I had a much larger post planned, but then I ran some numbers. Long story short, I agree

Using
CoatOSilver's bucket theories (which IMO are incredibly solid, it's the only thing that explains variance in influence levels when no commanders act in a system for a whole tick) I admittedly expected to see some significant differences between values as I applied changes. But the results honestly surprised me a little.
Basically, if you apply positive and negative actions at the same time, you get an exact transfer, but I don't think that's the case. Keeping it simple, we know (from livestreams) there's different buckets for positive and negative actions.
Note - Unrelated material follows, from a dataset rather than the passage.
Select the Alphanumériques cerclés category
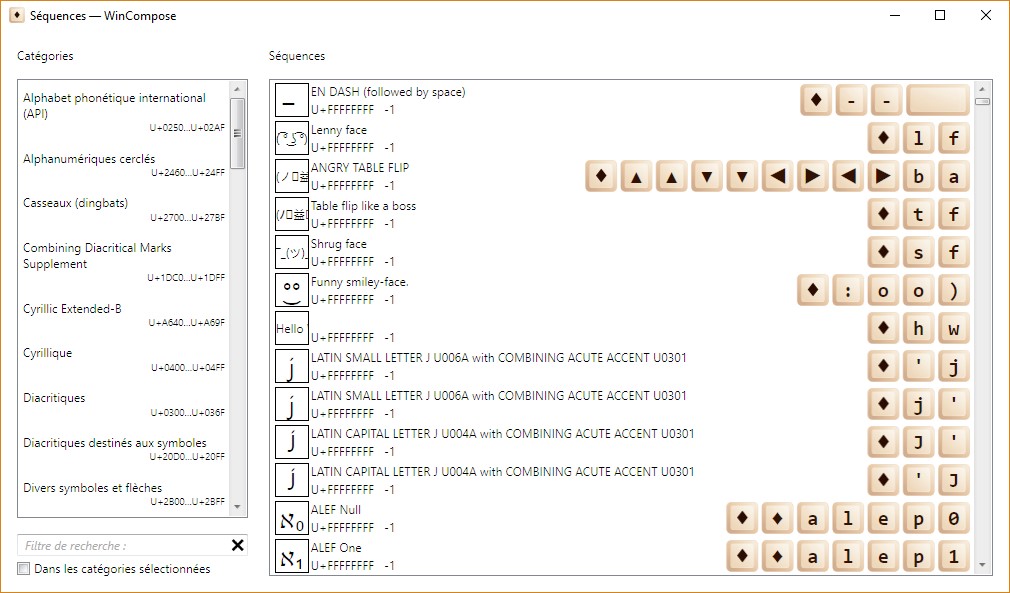The height and width of the screenshot is (593, 1010). click(x=89, y=159)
I think it applies one set of changes (Positive, for arguments sake) and then applies the other (negative) i.e empties one "bucket" of changes, then empties the other bucket of changes.
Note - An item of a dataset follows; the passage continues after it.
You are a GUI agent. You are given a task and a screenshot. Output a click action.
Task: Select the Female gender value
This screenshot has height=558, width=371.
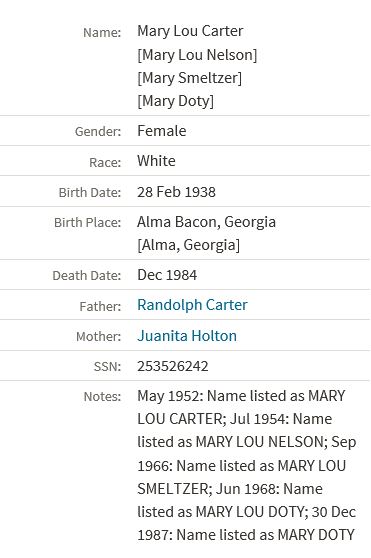point(161,131)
I ran with a bucket size of 200, and faction influences A(55%), B(15%), C(10%), D(10%), E(10%). Applying 5 points of positive work to faction D and 5 points of negative work to faction A (first the positive, then the negative) the resultant influences are:
A(52.53%), B(15.01%), C(10.01%), D(12.45%), E(10.01%)
If we run with negative first, we get *closer* but not exact:
A(52.47%), B(15.01%), C(10.01%), D(12.51%), E(10.01%)
Finally, if we inverse the numbers on these results (i.e do a second tick with 5 points negative to D and 5 points positive to A) we get close to, but not exactly the same result.
A(55.00%), B(15.01%), C(10.01%), D(9.95%), E(10.01%)
Interestingly, this becomes much more skewed (in neither A or D's favour, but D is hit harder) if we up the amount of points traded in both ticks to 30
A(54.85%), B(15.70%), C(10.47%), D(8.5%), E(10.47%)
These results don't include the rounding that goes on according to CoatOSilver's theory; I didn't bother and just punched in big fractions in a spreadsheet. No doubt the impact of rounding would have even more effect on the, well, "chaos" of these numbers.